Migration: Themes of the Rathbones Folio Prize shortlist

For more than a half-a-century, as people all over the world have left their homes in search of peace and prosperity, migration has been one of contemporary literature’s central subjects. 

3 May 2018

From Chimamanda Ngozi Adichie to VS Naipaul, some of modern fiction’s biggest names have told the stories of individuals who cross continents in the hope of finding their place in the world. A character in Naipaul’s A Bend in the River (1979) gets to the nub when he wonders about poor African immigrants struggling in London: “What happens to these people? Where do they go? How do they live? Do they go back home? Do they have homes to go back to?”

These questions are even more pertinent today than they were when Naipaul was writing, which is why it is not surprising to find migration as a recurring theme in books highlighted by the Rathbones Folio Prize. Two of this year’s judges have even tackled migration in their recent work. Jim Crace’s novel Harvest (2013) is set in a medieval agricultural community but its themes of dispossession and exploitation speak powerfully to our modern globalised age. Nikesh Shukla edited The Good Immigrant (2016), an anthology which couldn’t have been more timely when it appeared a few months after Britain had voted for Brexit, in part due to fear and resentment of immigrants.

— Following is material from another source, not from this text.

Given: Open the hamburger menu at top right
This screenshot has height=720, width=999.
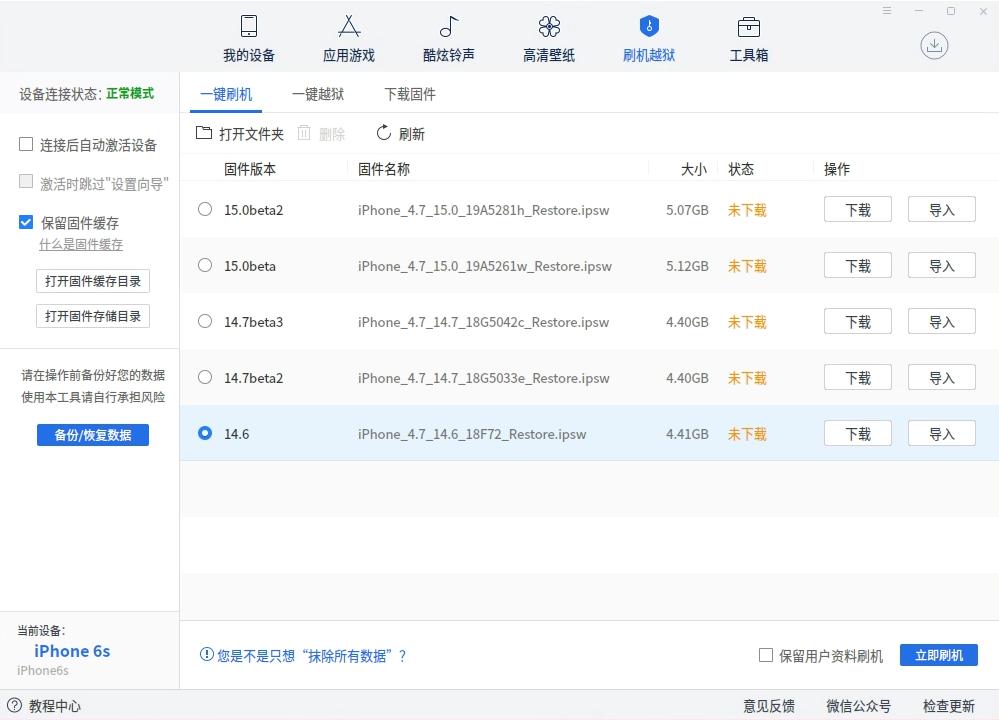Looking at the screenshot, I should click(x=886, y=10).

Since its inception in 2014, winners of the literary prize have been concerned with migration. In 2015, the prize went to Akhil Sharma’s devastating and hilarious Family Life, which tells the story of a family’s move from Delhi to New York. Last year’s winner, The Return, is about the Libyan exile Hisham Matar revisiting his country after the Arab Spring and trying to find out what happened to his father who was imprisoned by Colonel Gaddafi’s forces. It is a classic example of how one person’s story can take readers behind the headlines and statistics to show how historical events shape individual lives.   

Xiaolu Guo’s memoir Once Upon a Time in the East, which is nominated for the 2018 Rathbones Folio Prize, charts the author’s journey from East to West. “I was born an orphan,” writes Guo at the beginning of the book, describing how she was given away at birth to foster parents in rural China. A couple of years later, she went to live with her grandparents in Shitang, a fishing village where a monk said of Guo: “This girl is a peasant warrior, she will travel the Nine Continents.”

The monk’s words proved prescient and, after being reunited with her parents and studying film in Beijing, Guo arrived in Britain on a scholarship in 2002. At first, Guo was lonely but, eventually, she found amid the dirt and dynamism of East London the place where she could truly express herself as an artist. She still faced another problem: “I was once again illiterate. I had to learn how to speak and write in another language otherwise I couldn’t create a life in the West.” Guo, who had previously published fiction in Chinese, has since published four novels in English. Her memoir gives western readers valuable insights into life in China and shows how Guo’s place on the peripheries between cultures informs her art.

The other book on this year’s Rathbones Folio Prize shortlist, that’s directly concerned with migration, is Mohsin Hamid’s fourth novel Exit West. It tells the story of Nadia and Saeed, a young couple who flee their unnamed country after it descends into civil war. Hamid’s prose is hypnotically fluent but his long sentences, which often contain multiple clauses and digressions, convey his characters’ disorientation, as they move around the world.

In Britain, the couple encounter a “nativist backlash”. They, along with other refugees, are ghettoised in a community labelled “dark London.” Hamid’s depiction of the nativists is all the more potent for his attempts to understand where they’re coming from.

Of course, Nadia and Saeed are not just refugees and Exist West succeeds at showing the reader that the people fleeing conflicts in Syria and elsewhere today have as many hopes, contradictions, quirks, qualities and flaws as the rest of us.    

Once Upon a Time in the East and Exit West are very different books. Guo’s memoir is about one extraordinary life, whereas Hamid’s novel is a universal story of ordinary people in exceptional circumstances. But both remind us that the human story is one of migration, which is why the subject has fascinated writers from Homer onwards and is likely to feature on Rathbones Folio Prize shortlists well beyond 2018. As Hamid writes: “We are all migrants through time.”